About this exercise -
Write out all of the entries below word for word.

Entries provided -
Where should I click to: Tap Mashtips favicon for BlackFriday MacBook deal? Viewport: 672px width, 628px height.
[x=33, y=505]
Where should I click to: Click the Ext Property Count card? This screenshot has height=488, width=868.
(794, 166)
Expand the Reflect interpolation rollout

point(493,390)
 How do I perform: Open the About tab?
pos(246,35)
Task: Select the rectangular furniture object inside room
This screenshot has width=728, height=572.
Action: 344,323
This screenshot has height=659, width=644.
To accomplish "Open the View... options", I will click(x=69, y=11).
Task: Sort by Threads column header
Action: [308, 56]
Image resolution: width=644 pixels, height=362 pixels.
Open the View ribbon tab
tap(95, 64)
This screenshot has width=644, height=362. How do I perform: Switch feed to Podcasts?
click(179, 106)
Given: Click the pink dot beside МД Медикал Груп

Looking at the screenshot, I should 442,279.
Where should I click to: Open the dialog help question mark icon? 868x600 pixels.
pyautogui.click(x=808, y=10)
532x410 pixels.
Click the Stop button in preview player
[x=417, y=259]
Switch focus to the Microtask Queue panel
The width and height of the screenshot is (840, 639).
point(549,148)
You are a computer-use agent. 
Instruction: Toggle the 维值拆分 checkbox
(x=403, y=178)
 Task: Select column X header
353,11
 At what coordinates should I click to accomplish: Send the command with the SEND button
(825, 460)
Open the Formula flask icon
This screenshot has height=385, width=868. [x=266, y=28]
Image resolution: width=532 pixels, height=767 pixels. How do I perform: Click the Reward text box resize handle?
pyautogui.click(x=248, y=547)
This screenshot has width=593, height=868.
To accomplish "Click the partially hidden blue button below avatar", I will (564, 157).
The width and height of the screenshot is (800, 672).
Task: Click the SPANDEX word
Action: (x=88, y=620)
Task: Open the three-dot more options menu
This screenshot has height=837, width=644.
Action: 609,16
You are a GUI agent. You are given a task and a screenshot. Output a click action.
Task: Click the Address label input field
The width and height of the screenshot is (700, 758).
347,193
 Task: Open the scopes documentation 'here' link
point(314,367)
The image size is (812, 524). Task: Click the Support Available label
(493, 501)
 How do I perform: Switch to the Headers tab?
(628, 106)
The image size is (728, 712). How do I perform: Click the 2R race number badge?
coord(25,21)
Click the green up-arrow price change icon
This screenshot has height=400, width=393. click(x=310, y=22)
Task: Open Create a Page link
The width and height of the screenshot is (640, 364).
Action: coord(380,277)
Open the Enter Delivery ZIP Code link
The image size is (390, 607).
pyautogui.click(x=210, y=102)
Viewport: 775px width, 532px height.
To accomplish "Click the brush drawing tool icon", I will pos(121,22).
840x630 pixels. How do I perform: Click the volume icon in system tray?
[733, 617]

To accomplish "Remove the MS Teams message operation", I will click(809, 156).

Your solution -
Where should I click to: Tap Mashtips favicon for BlackFriday MacBook deal? Viewport: 672px width, 628px height.
[x=33, y=505]
Where should I click to: Click the Ext Property Count card? This screenshot has height=488, width=868.
(794, 166)
Expand the Reflect interpolation rollout

point(493,390)
 How do I perform: Open the About tab?
pos(246,35)
Task: Select the rectangular furniture object inside room
This screenshot has width=728, height=572.
Action: 344,323
This screenshot has height=659, width=644.
To accomplish "Open the View... options", I will click(x=69, y=11).
Task: Sort by Threads column header
Action: [308, 56]
Image resolution: width=644 pixels, height=362 pixels.
Open the View ribbon tab
tap(95, 64)
This screenshot has width=644, height=362. How do I perform: Switch feed to Podcasts?
click(179, 106)
Given: Click the pink dot beside МД Медикал Груп

Looking at the screenshot, I should 442,279.
Where should I click to: Open the dialog help question mark icon? 868x600 pixels.
pyautogui.click(x=808, y=10)
532x410 pixels.
Click the Stop button in preview player
[x=417, y=259]
Switch focus to the Microtask Queue panel
The width and height of the screenshot is (840, 639).
point(549,148)
You are a computer-use agent. 
Instruction: Toggle the 维值拆分 checkbox
(x=403, y=178)
 Task: Select column X header
353,11
 At what coordinates should I click to accomplish: Send the command with the SEND button
(825, 460)
Open the Formula flask icon
This screenshot has height=385, width=868. [x=266, y=28]
Image resolution: width=532 pixels, height=767 pixels. How do I perform: Click the Reward text box resize handle?
pyautogui.click(x=248, y=547)
This screenshot has width=593, height=868.
To accomplish "Click the partially hidden blue button below avatar", I will (564, 157).
The width and height of the screenshot is (800, 672).
Task: Click the SPANDEX word
Action: (x=88, y=620)
Task: Open the three-dot more options menu
This screenshot has height=837, width=644.
Action: 609,16
You are a GUI agent. You are given a task and a screenshot. Output a click action.
Task: Click the Address label input field
The width and height of the screenshot is (700, 758).
347,193
 Task: Open the scopes documentation 'here' link
point(314,367)
The image size is (812, 524). Task: Click the Support Available label
(493, 501)
 How do I perform: Switch to the Headers tab?
(628, 106)
The image size is (728, 712). How do I perform: Click the 2R race number badge?
coord(25,21)
Click the green up-arrow price change icon
This screenshot has height=400, width=393. click(x=310, y=22)
Task: Open Create a Page link
The width and height of the screenshot is (640, 364).
Action: coord(380,277)
Open the Enter Delivery ZIP Code link
The image size is (390, 607).
pyautogui.click(x=210, y=102)
Viewport: 775px width, 532px height.
To accomplish "Click the brush drawing tool icon", I will pos(121,22).
840x630 pixels. How do I perform: Click the volume icon in system tray?
[733, 617]

To accomplish "Remove the MS Teams message operation", I will click(809, 156).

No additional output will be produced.